Effect of Physical Activity after Recent Deep Venous Thrombosis: A Cohort Study

Ian Shrier; Susan R. Kahn


Med Sci Sports Exerc. 2005;37(4):630-634. 

In This Article

Abstract and Introduction

Purpose: To determine whether increased physical activity 1 month after deep vein thrombosis (DVT) led to worsening of venous symptoms and signs within the subsequent 3 months.
Methods: By a multicenter prospective cohort study of patients with acute DVT, we used validated questionnaires at baseline, 1 month, and 4 months post-DVT for each exposure, using the Godin Questionnaire to measure physical activity, the VEINES-QOL to measure disease severity, and the postthrombotic syndrome (PTS) scale to measure symptoms and signs usually attributed to sequelae of DVT.
Results: Of 301 patients followed for 4 months, 25% were inactive and 25% were only mildly active before their DVT. In univariate analysis, physical activity at 1 month was not associated with a change in PTS score between 1 month and 4 months ( P = 0.42). After adjusting for the potential confounders of age, sex, pre-DVT physical activity, and disease severity at 1 month, the results suggested that higher physical activity levels at 1 month may be protective against worsening of the PTS score over the subsequent 3 months. Compared with those who were inactive at 1 month, the adjusted OR was 0.93 (95%CI: 0.47, 1.87) for mildly to moderately active persons, and 0.52 (95%CI: 0.24, 1.15) for highly active persons. Among patients who were active pre-DVT ( N = 220), 55.5% had returned to their previous levels of physical activity or greater within 4 months.
Conclusions: For most persons, exercise at 1 month post-DVT does not appear to worsen venous symptoms and signs over the subsequent 3 months, and more than 50% resume their usual level of activity within 4 months.
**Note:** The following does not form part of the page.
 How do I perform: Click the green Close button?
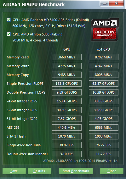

Deep venous thrombosis (DVT) is a common vascular disorder that occurs in approximately 1 out of 1000 persons per year.[1] Multiple studies over the past 10—15 yr have centered on the diagnosis, prevention, and treatment of DVT, and on outcomes such as mortality, recurrence of thromboembolism, and bleeding. However, two important neglected areas are the impact of DVT on the ability to exercise, and the effects of exercise on recovery after DVT.

Health care professionals may be reluctant to prescribe exercise to patients with DVT because of concerns that exercise increases blood flow, and therefore swelling, in patients who have an abnormal venous circulation. Are such concerns supported by the evidence? Although there is no direct evidence from clinical studies, the evidence from physiological studies suggests that exercise could have both deleterious and beneficial effects in patients with a recent history of DVT. The potential deleterious effects of exercise are mostly due to decreased arteriolar resistance, which leads to increased muscle blood flow.[2,5,20] Although the venous system can easily accommodate increased flow under normal conditions, this may not be the case after a DVT, due either to persistent partial venous obstruction, reflux, or both.[9] The mismatched flow results in an increased volume within the vascular bed, which leads to increased capillary intravascular pressure, promotion of fluid transudation from the capillaries into the interstitial space, and impaired leg muscle perfusion.[4,18] These phenomena promote exercise-induced leg swelling and increased muscle fatigue, which would potentially worsen venous symptoms.

The potentially beneficial effects of exercise relate to the calf muscle pump theory and muscle training. During exercise, muscle contraction increases the pressure outside of the veins and propels blood back to the heart (calf muscle pump), thereby reducing the hydrostatic pressure gradient that is partially responsible for edema formation.[17,21] This would tend to reduce venous symptoms and signs. Further, several of the putative mechanisms by which exercise improves symptoms in arterial insufficiency [14,22] (e.g., enhanced biomechanical efficiency, changes in pain perception, or increased angiogenesis [19]) may also lead to improvements of symptoms and signs in venous insufficiency.

We have shown previously that an acute bout of treadmill exercise did not worsen symptoms or signs in patients who had a DVT for 1 yr or longer before being studied.[8] However, the effects of exercise earlier in the course after DVT have not been determined. Therefore, the objective of this study was to examine whether higher levels of physical activity 1 month after DVT lead to worsening of venous symptoms and signs at 4 months after DVT.